En 1997 jugaba en el Leganés. Al salir de un entrenamiento, el tímido negrito de 16 años dejó atónitos a compañeros, periodistas y mozos alrededor con el espectacular lagarto que ataba el pantalón a su cintura. Eto’o se había gastado su primer sueldo en un discreto cinturón forrado en piel de cocodrilo.
Trece años después, Samu decidió invertir más de un millón de dólares en relojes para sus compañeros de selección, con valor de 50mil cada uno. El obsequio era un premio por la calificación a un Mundial del que Camerún se fue con dos goles a favor. Ambos anotados por Eto’o.
El suyo es un curioso caso de egoísmo generoso, o de generosidad egoísta; que no son lo mismo. A diferencia de la mayoría de cracks que adornan el firmamento balompédico, Eto’o jamás desaparece en los momentos cruciales. Enfermizamente ganador, juega para el equipo, con el único afán de que el equipo le corresponda jugando para él. Sofoca a los porteros, sopla orejas de compañeros, rivales, árbitros, recogebalones y cualquiera que ose acaparar por un segundo el esférico, solo para tomarlo y ponerlo en su lugar: adentro.
Tras darle dos Copas de Europa al Barcelona, Eto’o se marchó y ganó su tercera.
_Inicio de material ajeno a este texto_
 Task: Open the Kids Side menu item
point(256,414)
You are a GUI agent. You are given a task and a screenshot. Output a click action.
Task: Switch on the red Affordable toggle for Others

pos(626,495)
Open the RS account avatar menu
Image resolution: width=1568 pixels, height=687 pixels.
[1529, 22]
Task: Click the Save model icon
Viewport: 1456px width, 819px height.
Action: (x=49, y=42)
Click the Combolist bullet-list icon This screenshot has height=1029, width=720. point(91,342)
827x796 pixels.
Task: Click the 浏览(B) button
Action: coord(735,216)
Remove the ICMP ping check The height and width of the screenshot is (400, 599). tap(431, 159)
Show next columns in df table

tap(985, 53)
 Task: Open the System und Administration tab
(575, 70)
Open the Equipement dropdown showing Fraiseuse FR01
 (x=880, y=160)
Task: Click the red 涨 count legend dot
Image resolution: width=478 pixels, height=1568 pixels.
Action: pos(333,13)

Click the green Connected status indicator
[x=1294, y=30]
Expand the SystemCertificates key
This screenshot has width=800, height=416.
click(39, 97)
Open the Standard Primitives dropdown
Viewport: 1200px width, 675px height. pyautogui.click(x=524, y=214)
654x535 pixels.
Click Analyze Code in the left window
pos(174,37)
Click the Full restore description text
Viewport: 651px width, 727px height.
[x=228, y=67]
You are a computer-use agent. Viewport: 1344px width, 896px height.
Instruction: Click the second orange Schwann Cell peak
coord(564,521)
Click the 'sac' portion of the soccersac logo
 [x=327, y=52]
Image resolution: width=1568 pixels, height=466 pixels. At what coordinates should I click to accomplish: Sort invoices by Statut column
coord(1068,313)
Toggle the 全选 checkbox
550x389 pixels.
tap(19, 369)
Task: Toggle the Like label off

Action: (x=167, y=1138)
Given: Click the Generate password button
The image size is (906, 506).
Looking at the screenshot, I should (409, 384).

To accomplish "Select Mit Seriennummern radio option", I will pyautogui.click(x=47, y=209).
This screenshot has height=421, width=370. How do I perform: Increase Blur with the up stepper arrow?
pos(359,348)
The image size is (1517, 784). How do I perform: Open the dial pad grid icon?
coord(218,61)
Lo hizo sacrificándose como nunca: jugando donde le dijeran y cómo le dijeran. Su sed de venganza fue más fuerte que su ambición, y dejó por una vez que Milito lo eclipsara.
Pero su ADN no se alteró. Ayer, por ejemplo, firmó dos goles y dos pases a gol. Ya suma 18 anotaciones en sus últimos 15 partidos. Protagonista del peor negocio de la historia universal desde que Santa Anna malvendiera la mitad del país (el Barcelona lo cambió por Ibrahimovic, y encima le pagó 30 millones de Euros al Inter), la inmensidad de su nueve no fue emulada por el sueco, ni tampoco lo será por Villa, ni por Bojan, ni por nadie.
No firma tantos comerciales como quiere, ni le otorgan los premios individuales que sabe merecer, pero es el mejor de todos. Lleva más de un lustro siéndolo. Aunque solamente él y yo nos enteremos.